• [EXTRACTED RECORDS]:
----
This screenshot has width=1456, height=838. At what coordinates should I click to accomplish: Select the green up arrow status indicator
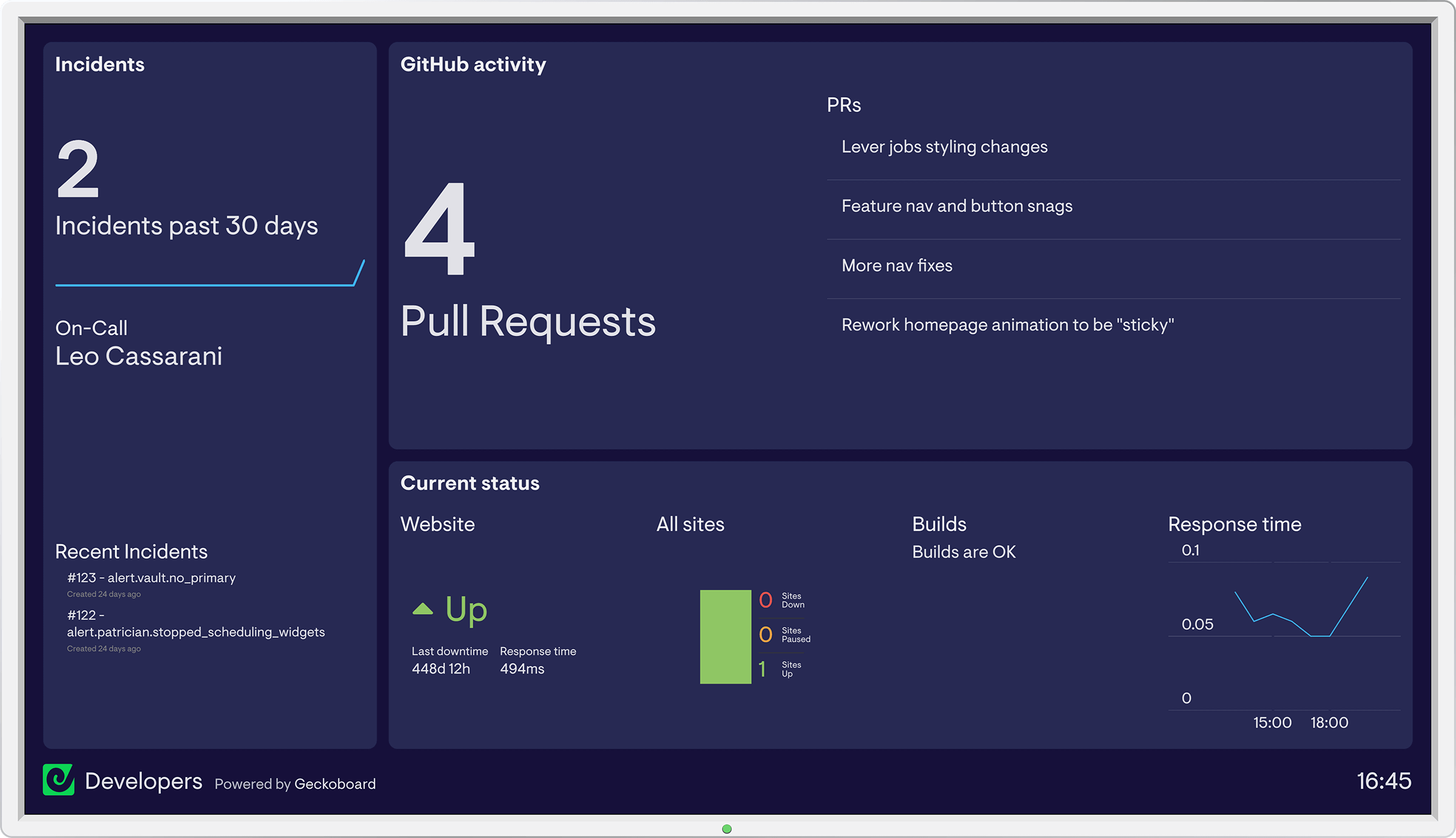423,609
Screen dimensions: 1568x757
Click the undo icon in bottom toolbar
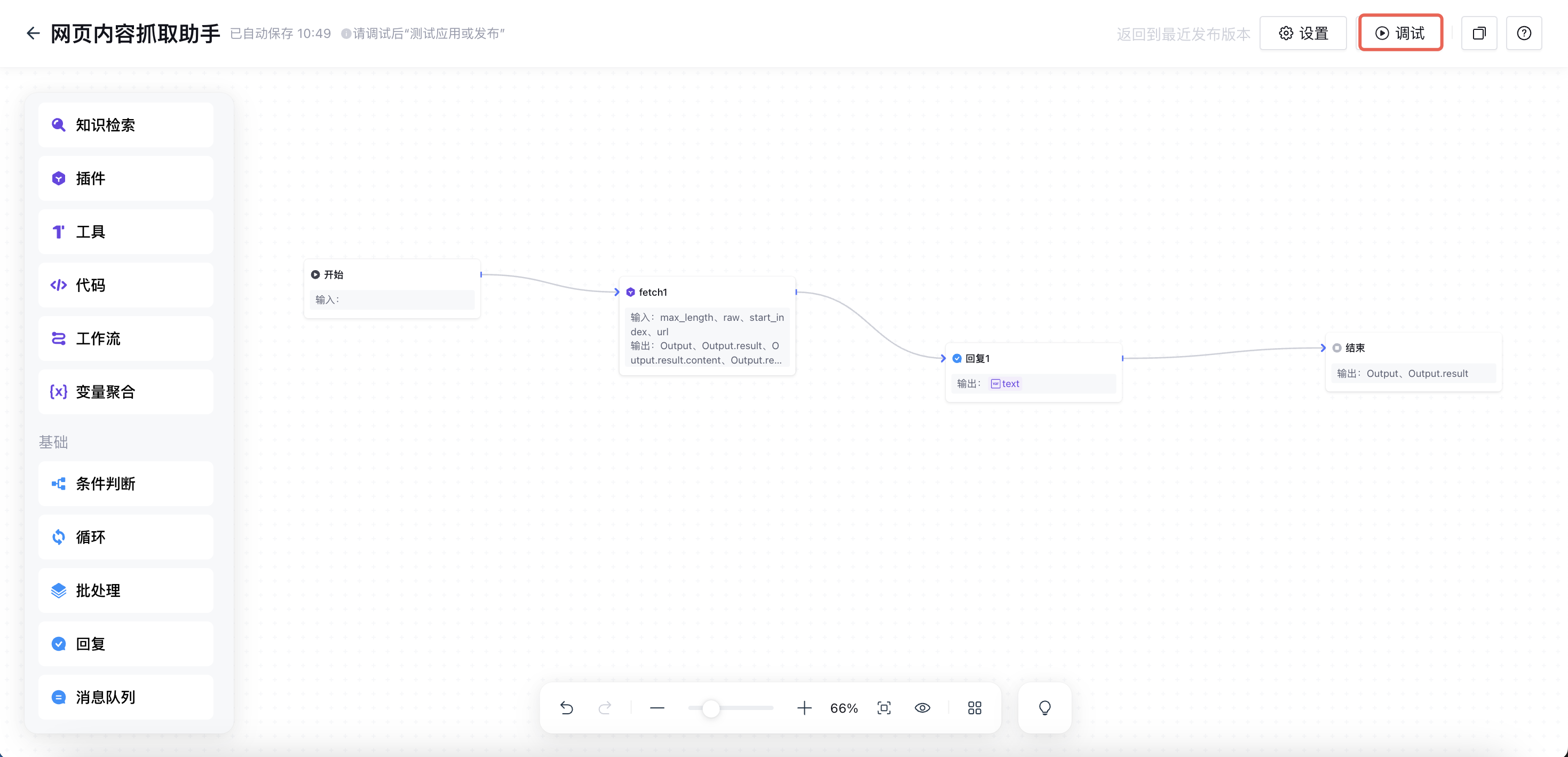point(567,708)
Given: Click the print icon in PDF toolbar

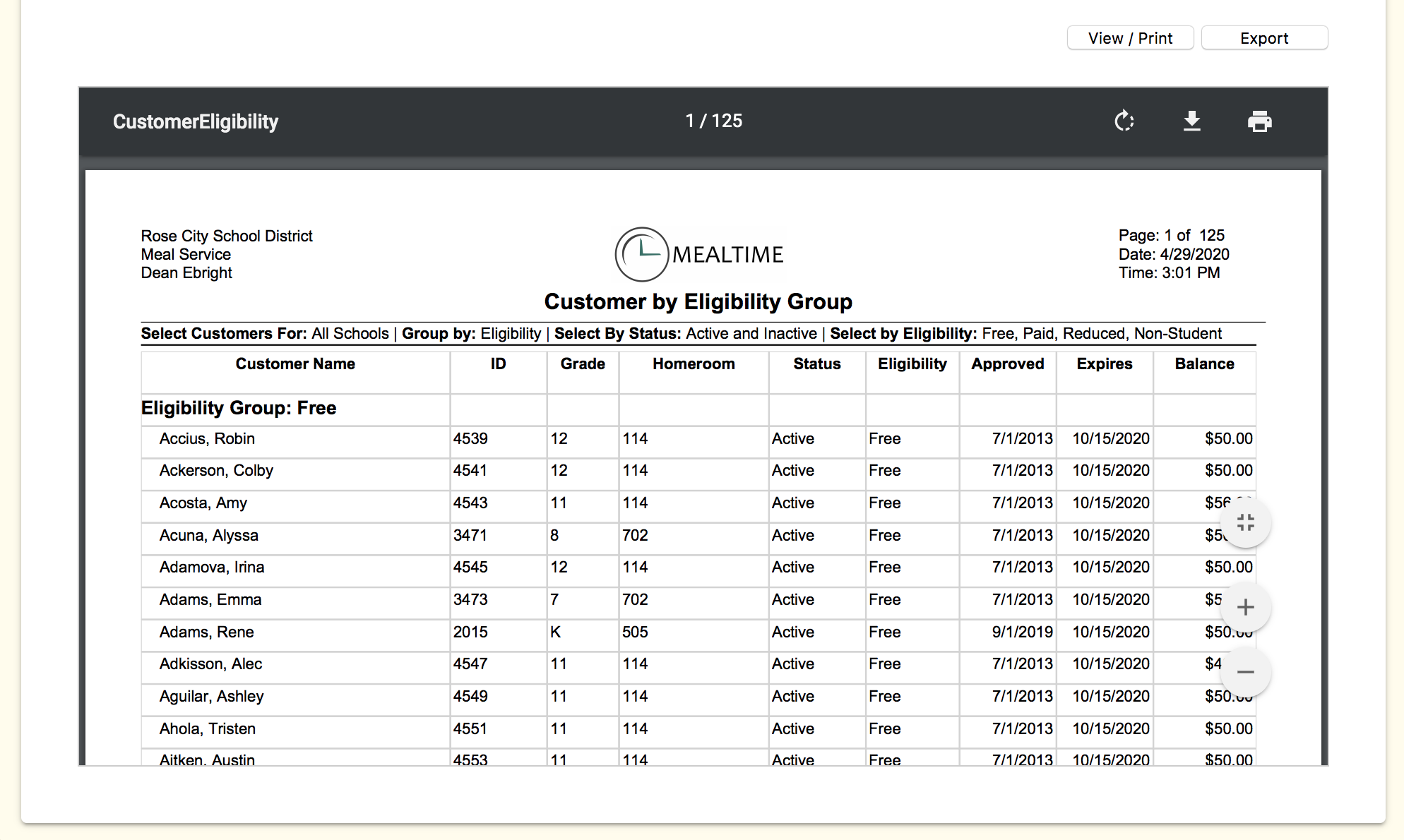Looking at the screenshot, I should point(1259,121).

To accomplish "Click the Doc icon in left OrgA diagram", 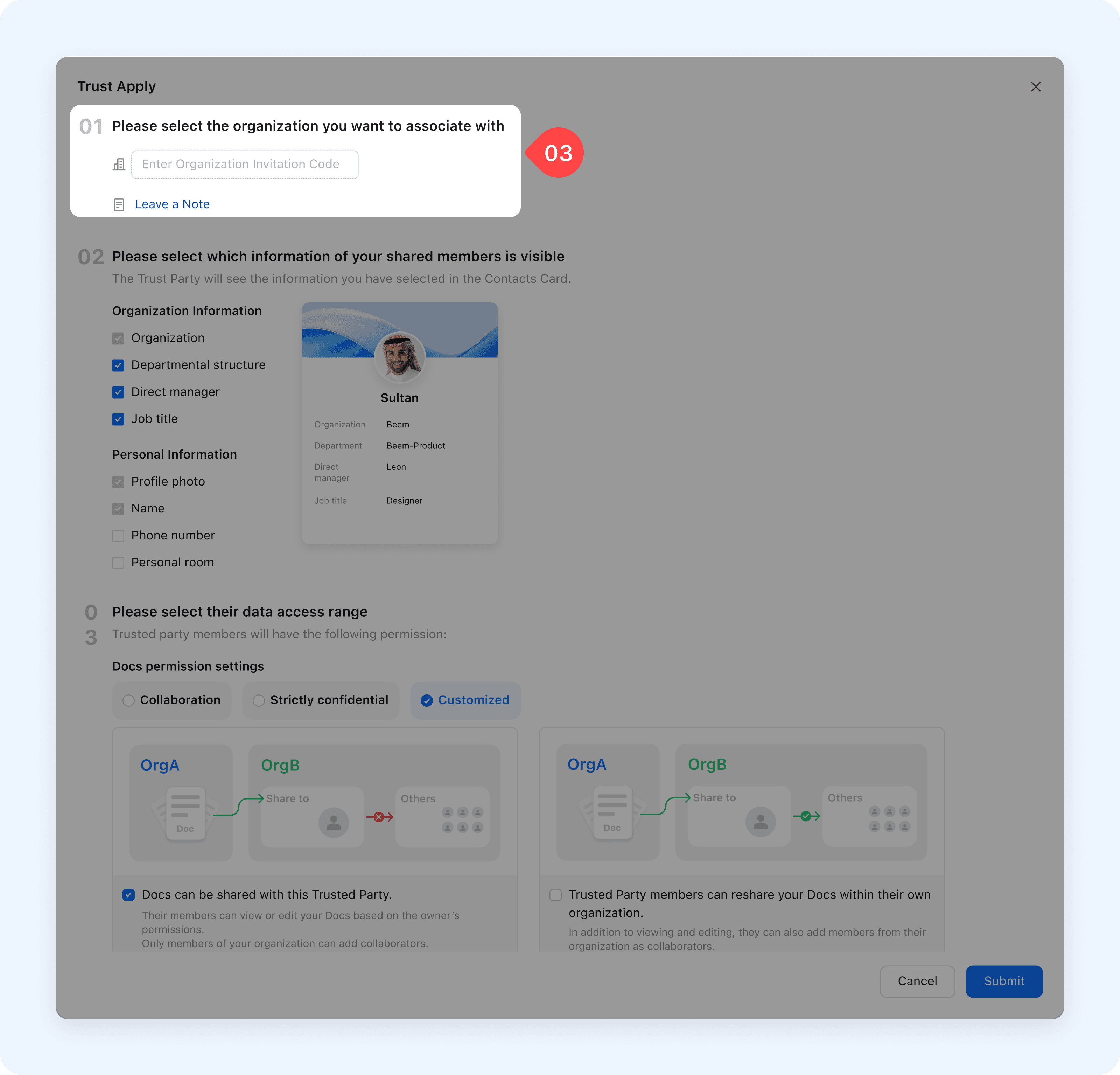I will click(185, 814).
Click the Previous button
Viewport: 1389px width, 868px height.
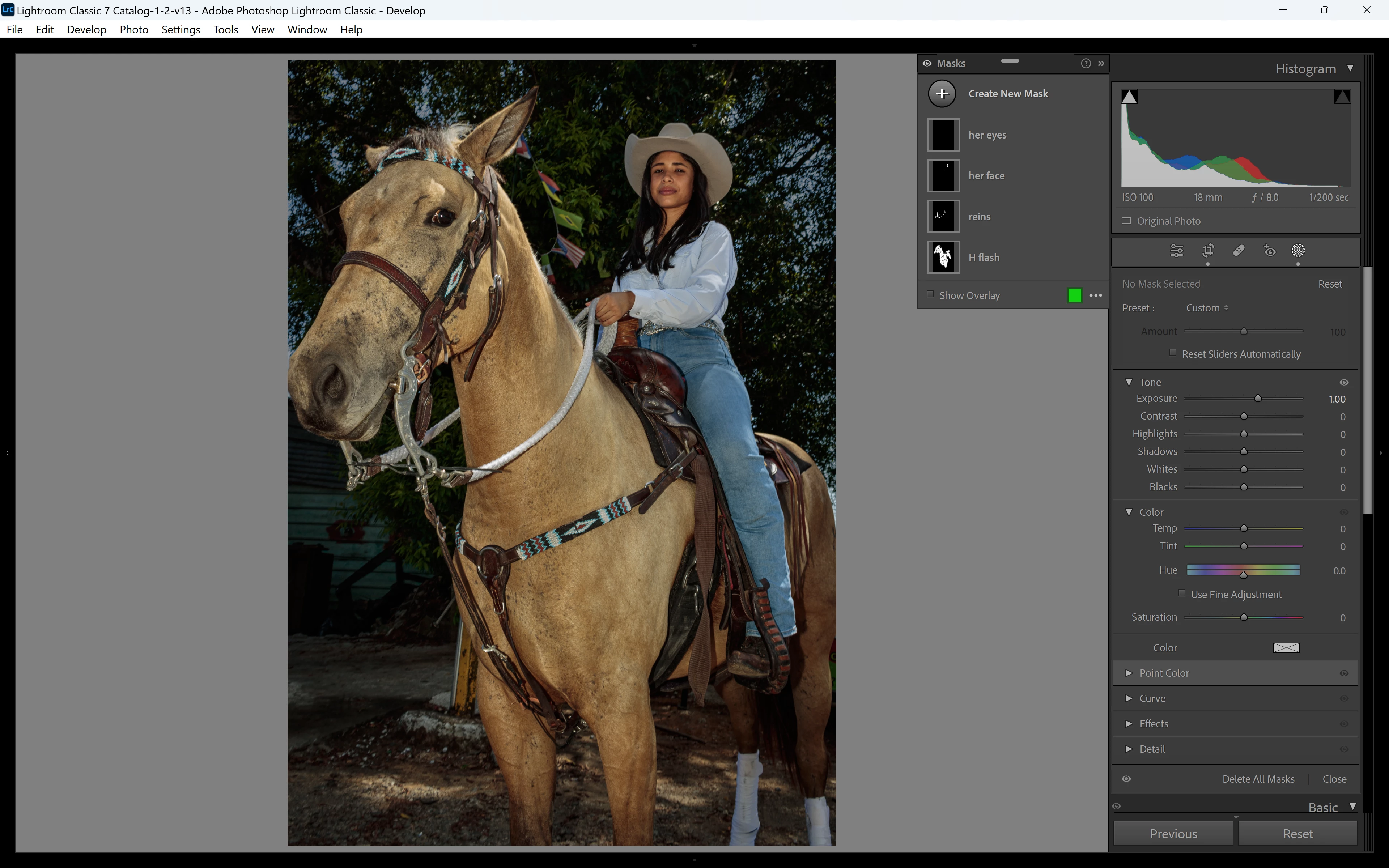tap(1173, 834)
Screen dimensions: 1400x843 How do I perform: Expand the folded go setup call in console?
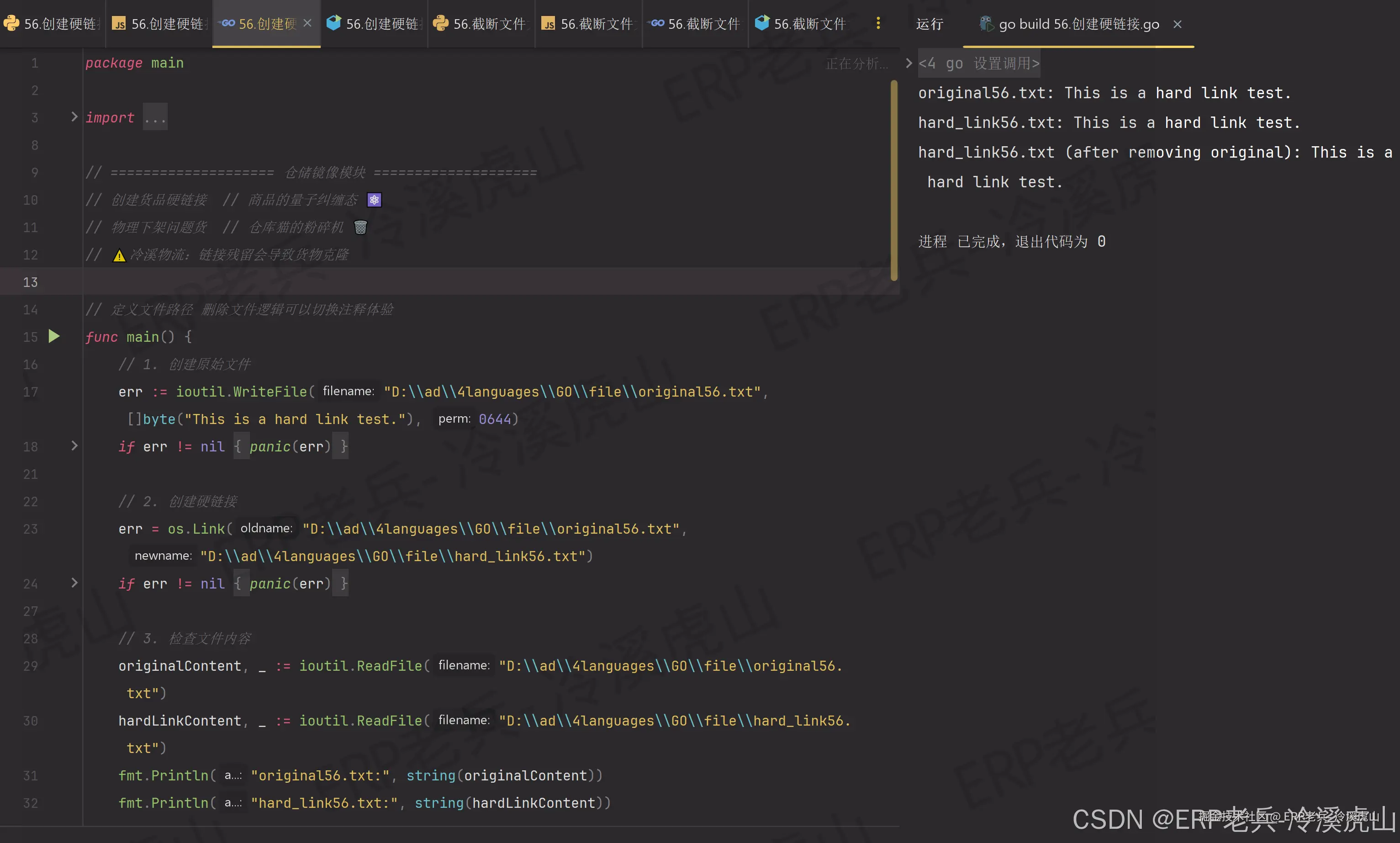click(909, 63)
----
• [WORK TO BE COMPLETED]:
Leave out the pictures and copy exactly the lines from the one with "Screen dimensions: 1400x843" through the last line of the records above.

• [TASK RESULT]:
Screen dimensions: 1400x843 How do I perform: Expand the folded go setup call in console?
click(909, 63)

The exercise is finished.